先程までは非情な暗殺者の顔だったのに、今は年相応な女性の無邪気さがある。
「あ、いやありがとう」
「別に気にすることじゃないわ。……と言っても私もお人好しじゃないからね。さっきも言ったけど、変な事をしたら殺す。それと没落村の事は知ってるし、貴族たちが理不尽にここへ落とされこともね」
「私がメロベキアの利になるようなことはしない。ニーアさんはそう考えているの?」
「ええ、あとはこんな得体の知れない人間の傍につくようなお人好しだからよ」
得体の知れない人間とはサトルの事だろう。
没落村で周りの人間も信じられないような人間ばかりの中、マリーはサトルを救ってくれた。

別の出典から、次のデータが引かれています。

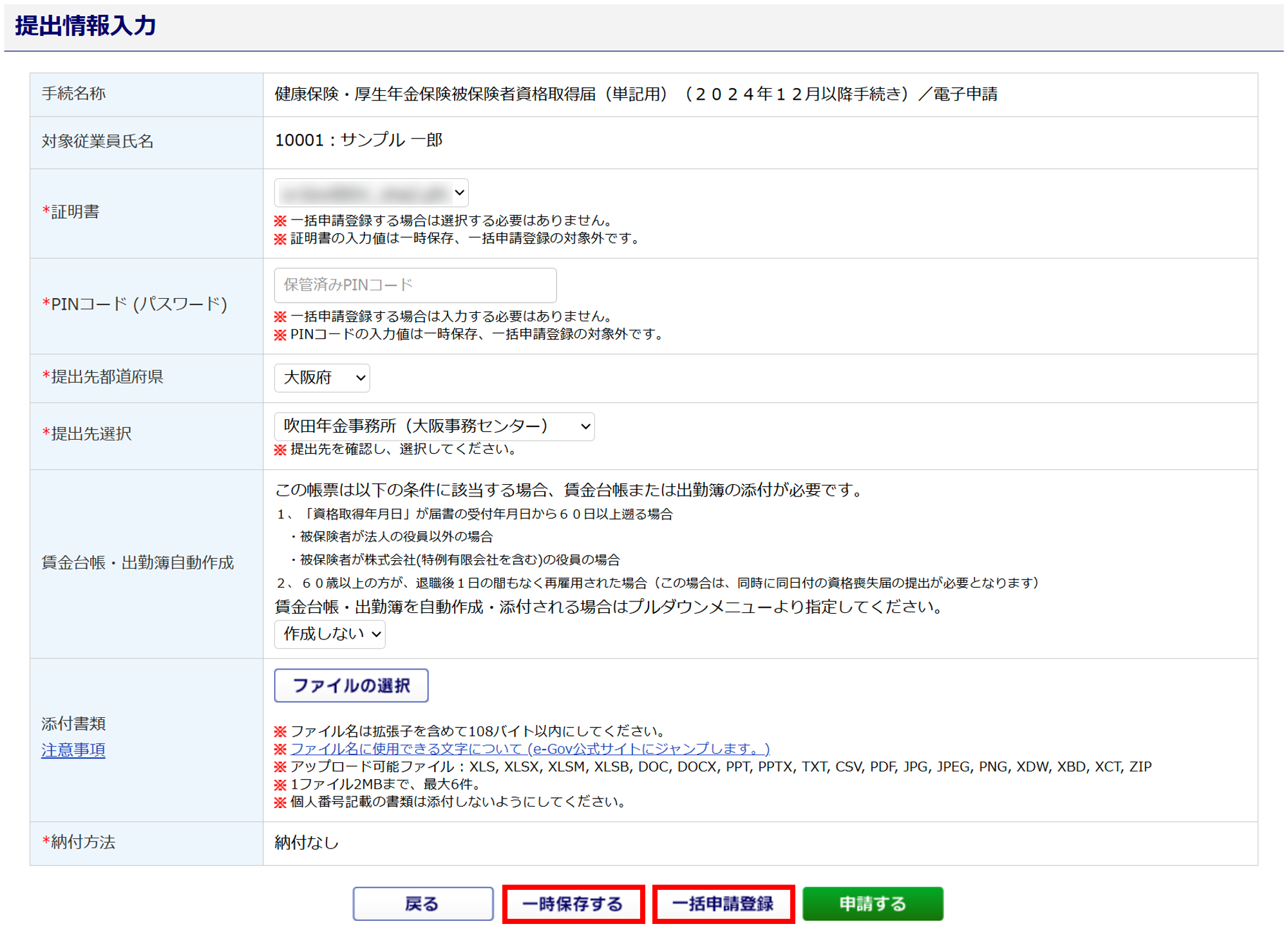The height and width of the screenshot is (951, 1288).
Task: Open the 作成しない dropdown for wage ledger
Action: [x=330, y=634]
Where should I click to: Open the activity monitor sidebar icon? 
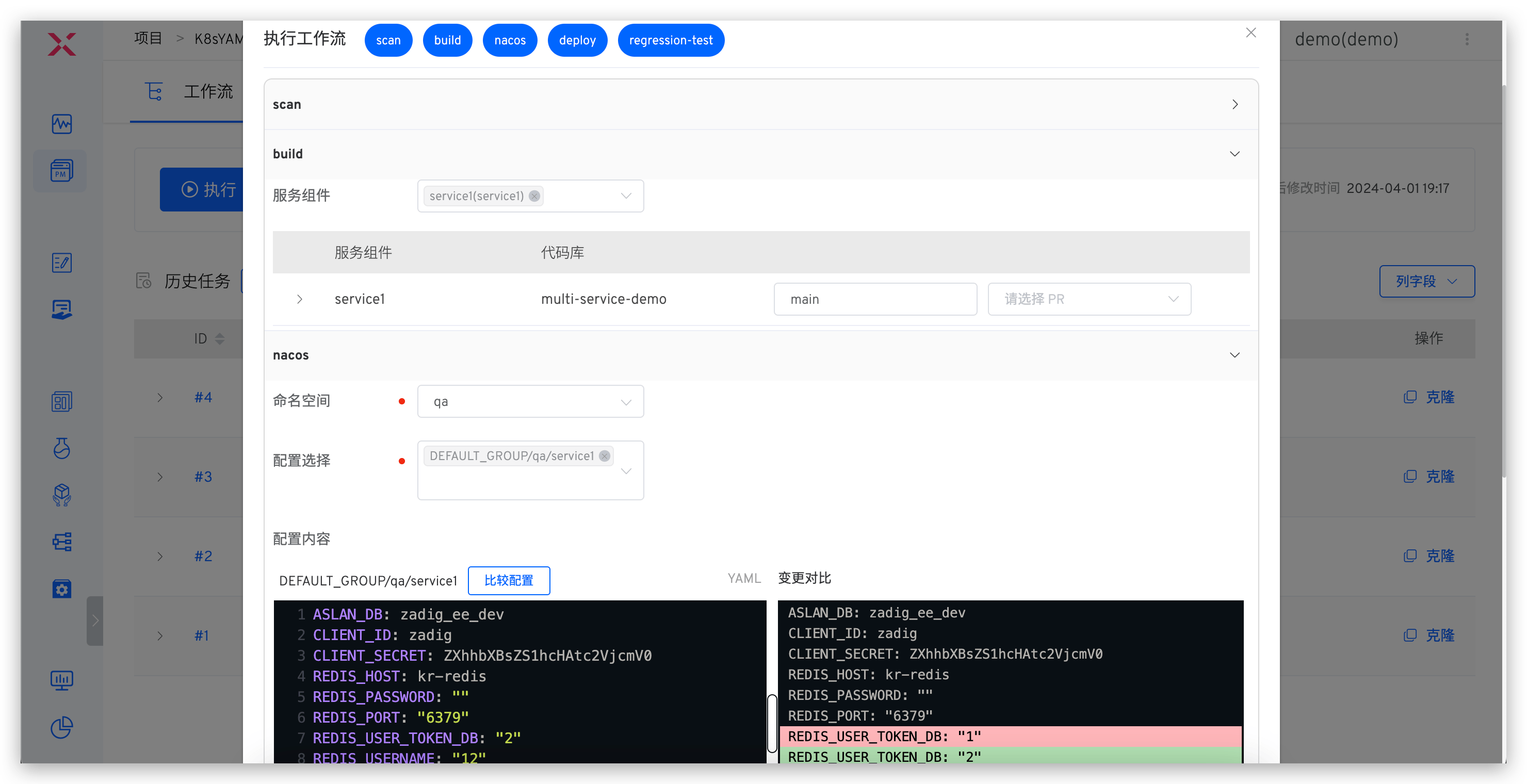click(62, 124)
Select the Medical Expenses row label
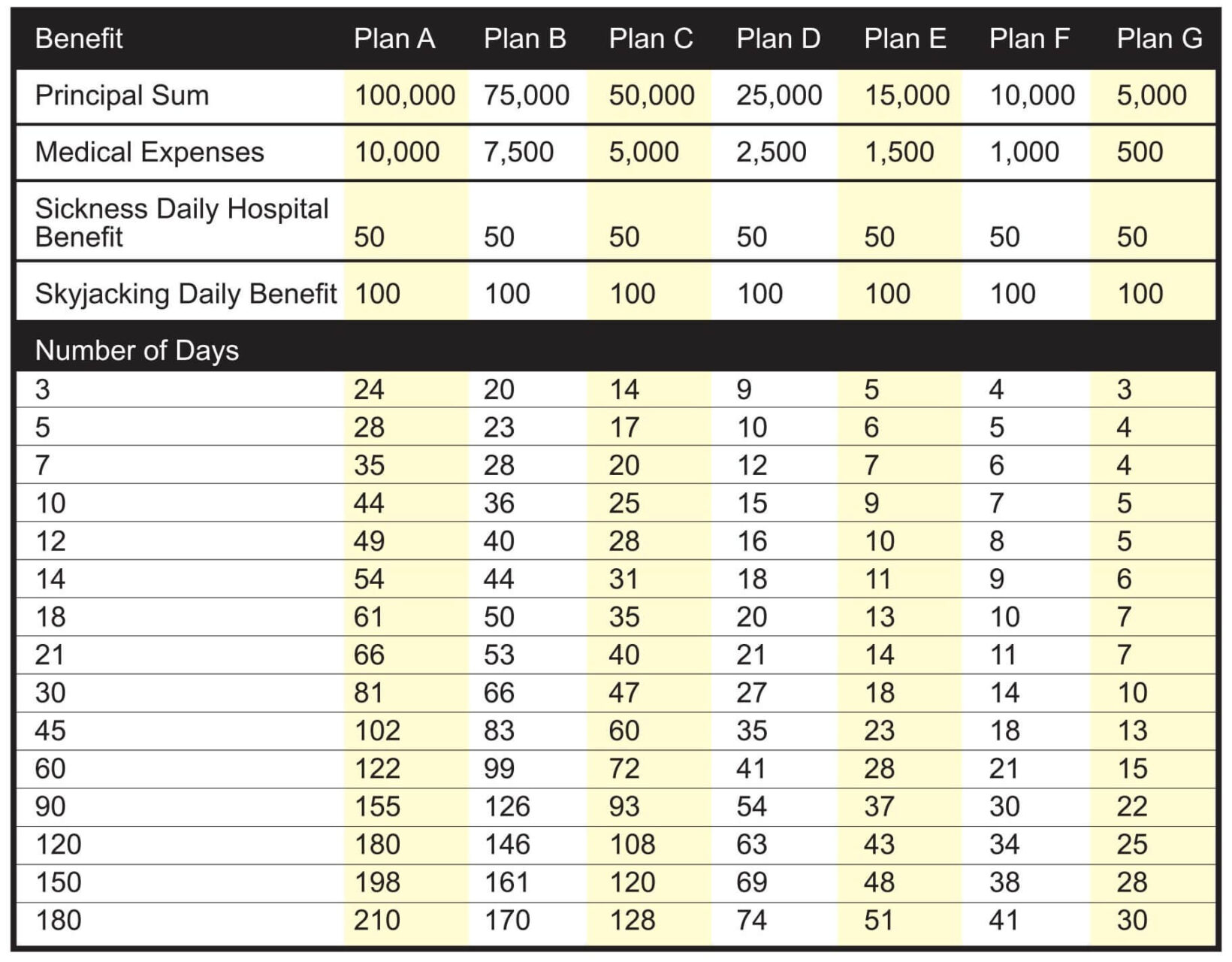 coord(149,152)
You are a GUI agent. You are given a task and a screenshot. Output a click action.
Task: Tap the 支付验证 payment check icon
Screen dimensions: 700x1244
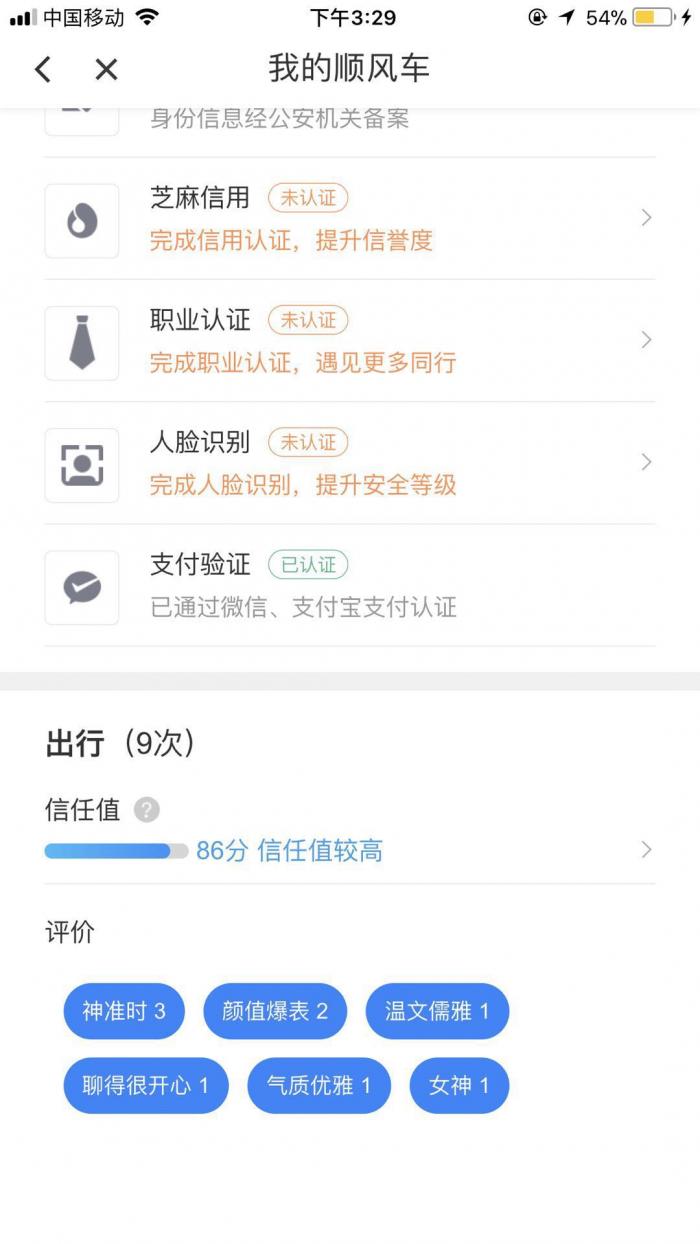pos(82,587)
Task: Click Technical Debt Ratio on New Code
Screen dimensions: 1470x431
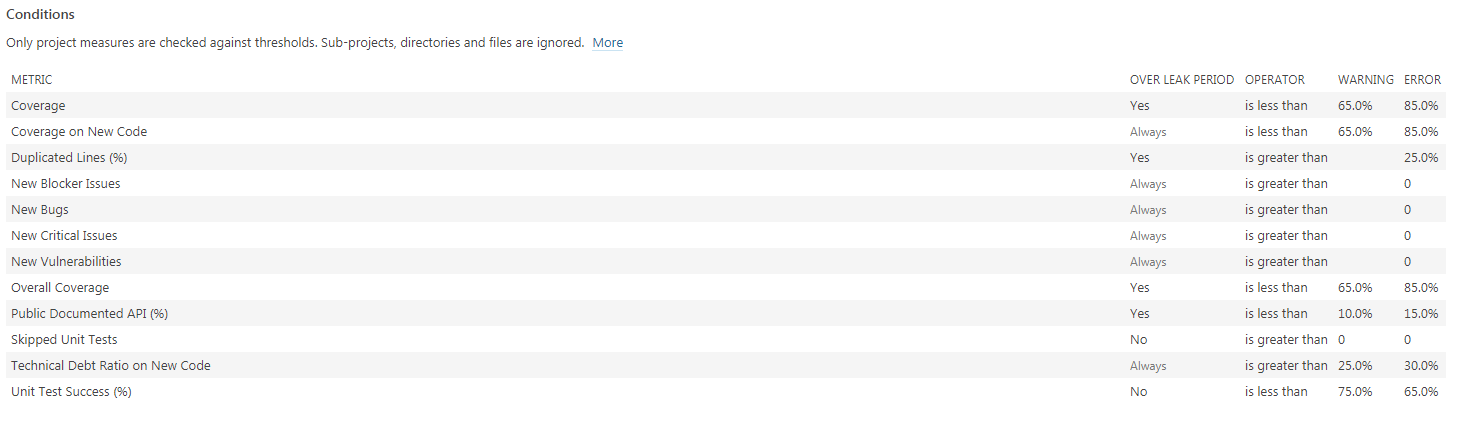Action: point(111,365)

「さ、こんな所でのんびりしてる時間はないわ。異変に気付いて王国騎士が出張って来たらこちらも分が悪い。あっちに馬車が用意してあるから行きましょう」
サトルとマリーはニーアの言葉にしたがい、黒のローブの集団と共に村外れを目指す。
途中後ろを振り向くも、追っ手があるようには思えない。
馬車へは何事もなく辿り着くことができた。ニーア達がすでに排除しているためだろう。
馬車は何の変哲もない荷馬車だ。勿論サトルが現実で目にするのは初めてではある。
黒ローブの内二人がその特徴的なローブを脱ぎ去り、騎手の席に乗る。
服装はまさしく平民、農民と言ったような出で立ちである。
ニーアと残り二人の黒ローブ、それにサトルとマリーは荷台部分に乗り込んだ。皆が乗り込んだのち、馬車はゆっくりと動き出した。
「ふぅー取りあえずこれで大丈夫かな」
「それで一体どこに向かっているんだ?」
没落村を出ることが最優先で、最終目的地までは聞いていなかったサトルがニーアに尋ねる。
「サラニア共和国」
その名称を聞いてサトルの心の中にざわつく何かがある。
正体は分からないが、どちらかと言うと嫌悪感に似ている。
「言ってもサトルにはわからないわよね」
「あ、いや……うっすらとだが……なんと言うか嫌な響きだ」
「……? 召喚時の洗脳のせいかしら。まぁ無理はないわよねサラニアはメロベキアの敵対国だから」
「もしかして、俺がもっと使える勇者だったらその国相手に戦争させられていたのか?」
「そうね。大方そんな事だろうと思うわ」
メロベキアの敵対国、それはつまり。